What the exercise asks: Look in the material below for the line holding "IGEHIRDETÉS (227, 405)". Set it down exactly, with each later line up to and including the line holding "Bồn Tự Hoại Đại Thành (368, 461)".

[Start of section]

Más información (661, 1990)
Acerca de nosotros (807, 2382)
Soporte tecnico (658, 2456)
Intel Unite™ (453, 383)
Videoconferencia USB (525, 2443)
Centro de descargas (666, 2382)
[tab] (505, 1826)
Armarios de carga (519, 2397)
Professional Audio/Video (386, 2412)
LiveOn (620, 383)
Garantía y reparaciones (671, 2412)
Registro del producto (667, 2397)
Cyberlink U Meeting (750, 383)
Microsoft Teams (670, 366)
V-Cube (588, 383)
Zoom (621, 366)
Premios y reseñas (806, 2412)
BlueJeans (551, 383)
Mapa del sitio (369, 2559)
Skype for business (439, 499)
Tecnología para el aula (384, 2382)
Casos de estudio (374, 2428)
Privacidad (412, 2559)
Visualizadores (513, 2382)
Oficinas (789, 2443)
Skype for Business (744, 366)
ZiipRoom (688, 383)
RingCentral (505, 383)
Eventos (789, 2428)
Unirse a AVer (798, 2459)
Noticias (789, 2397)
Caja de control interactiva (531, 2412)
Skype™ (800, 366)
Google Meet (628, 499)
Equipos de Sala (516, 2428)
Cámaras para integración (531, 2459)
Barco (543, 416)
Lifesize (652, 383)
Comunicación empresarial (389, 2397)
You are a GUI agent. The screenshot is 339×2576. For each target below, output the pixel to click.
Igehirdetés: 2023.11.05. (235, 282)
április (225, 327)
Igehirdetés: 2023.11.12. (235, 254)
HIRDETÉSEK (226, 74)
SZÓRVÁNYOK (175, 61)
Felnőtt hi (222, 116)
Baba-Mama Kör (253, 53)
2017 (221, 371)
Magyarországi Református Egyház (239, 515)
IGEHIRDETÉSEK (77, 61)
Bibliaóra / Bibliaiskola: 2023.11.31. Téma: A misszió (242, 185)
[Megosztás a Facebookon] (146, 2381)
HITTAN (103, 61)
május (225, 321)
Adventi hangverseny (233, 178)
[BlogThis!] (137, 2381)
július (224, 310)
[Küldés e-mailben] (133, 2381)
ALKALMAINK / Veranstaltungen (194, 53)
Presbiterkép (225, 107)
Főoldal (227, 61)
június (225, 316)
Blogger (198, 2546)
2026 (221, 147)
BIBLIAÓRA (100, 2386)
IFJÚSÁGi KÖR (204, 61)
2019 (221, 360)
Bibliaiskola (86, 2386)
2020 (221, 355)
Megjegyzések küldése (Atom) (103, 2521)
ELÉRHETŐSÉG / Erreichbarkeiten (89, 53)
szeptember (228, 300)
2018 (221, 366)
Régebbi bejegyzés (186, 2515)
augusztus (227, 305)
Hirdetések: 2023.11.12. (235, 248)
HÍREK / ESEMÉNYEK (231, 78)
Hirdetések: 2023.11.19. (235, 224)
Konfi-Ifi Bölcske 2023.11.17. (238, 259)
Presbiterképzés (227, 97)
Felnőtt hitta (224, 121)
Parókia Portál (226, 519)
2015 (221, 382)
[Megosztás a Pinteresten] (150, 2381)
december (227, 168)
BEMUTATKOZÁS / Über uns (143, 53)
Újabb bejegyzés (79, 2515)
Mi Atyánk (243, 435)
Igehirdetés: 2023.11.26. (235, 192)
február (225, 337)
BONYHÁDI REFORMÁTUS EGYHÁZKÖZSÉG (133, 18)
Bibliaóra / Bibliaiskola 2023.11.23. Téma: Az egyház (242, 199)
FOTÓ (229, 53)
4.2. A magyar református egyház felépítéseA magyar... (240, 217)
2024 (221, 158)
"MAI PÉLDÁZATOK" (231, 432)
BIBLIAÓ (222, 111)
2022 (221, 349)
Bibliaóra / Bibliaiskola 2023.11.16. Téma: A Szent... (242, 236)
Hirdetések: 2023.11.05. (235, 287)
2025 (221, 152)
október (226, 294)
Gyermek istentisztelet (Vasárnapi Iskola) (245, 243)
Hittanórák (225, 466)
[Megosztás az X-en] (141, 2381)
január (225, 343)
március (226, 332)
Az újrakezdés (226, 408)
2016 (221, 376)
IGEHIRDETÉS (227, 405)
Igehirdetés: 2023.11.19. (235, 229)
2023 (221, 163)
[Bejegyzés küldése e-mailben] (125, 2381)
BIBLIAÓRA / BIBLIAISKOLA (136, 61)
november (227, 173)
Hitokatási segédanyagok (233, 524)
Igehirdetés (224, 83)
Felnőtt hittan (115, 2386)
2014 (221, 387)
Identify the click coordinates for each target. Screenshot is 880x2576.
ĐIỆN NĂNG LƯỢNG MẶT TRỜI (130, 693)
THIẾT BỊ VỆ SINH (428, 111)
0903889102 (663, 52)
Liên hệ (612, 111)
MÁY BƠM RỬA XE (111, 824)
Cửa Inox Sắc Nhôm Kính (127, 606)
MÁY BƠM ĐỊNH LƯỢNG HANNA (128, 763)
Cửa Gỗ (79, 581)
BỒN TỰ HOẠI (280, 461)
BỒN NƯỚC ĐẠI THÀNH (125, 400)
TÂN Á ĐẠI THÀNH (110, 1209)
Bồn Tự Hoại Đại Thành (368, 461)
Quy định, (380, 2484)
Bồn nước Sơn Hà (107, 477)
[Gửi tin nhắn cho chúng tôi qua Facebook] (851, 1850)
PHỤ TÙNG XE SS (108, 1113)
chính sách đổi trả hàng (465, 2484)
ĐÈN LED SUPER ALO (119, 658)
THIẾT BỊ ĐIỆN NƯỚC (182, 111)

[End of section]

Finished task:
IGEHIRDETÉS (227, 405)
Igehirdetés: 2023.11.19. (235, 229)
2023 (221, 163)
[Bejegyzés küldése e-mailben] (125, 2381)
BIBLIAÓRA / BIBLIAISKOLA (136, 61)
november (227, 173)
Hitokatási segédanyagok (233, 524)
Igehirdetés (224, 83)
Felnőtt hittan (115, 2386)
2014 (221, 387)
Identify the click coordinates for each target. Screenshot is 880x2576.
ĐIỆN NĂNG LƯỢNG MẶT TRỜI (130, 693)
THIẾT BỊ VỆ SINH (428, 111)
0903889102 (663, 52)
Liên hệ (612, 111)
MÁY BƠM RỬA XE (111, 824)
Cửa Inox Sắc Nhôm Kính (127, 606)
MÁY BƠM ĐỊNH LƯỢNG HANNA (128, 763)
Cửa Gỗ (79, 581)
BỒN TỰ HOẠI (280, 461)
BỒN NƯỚC ĐẠI THÀNH (125, 400)
TÂN Á ĐẠI THÀNH (110, 1209)
Bồn Tự Hoại Đại Thành (368, 461)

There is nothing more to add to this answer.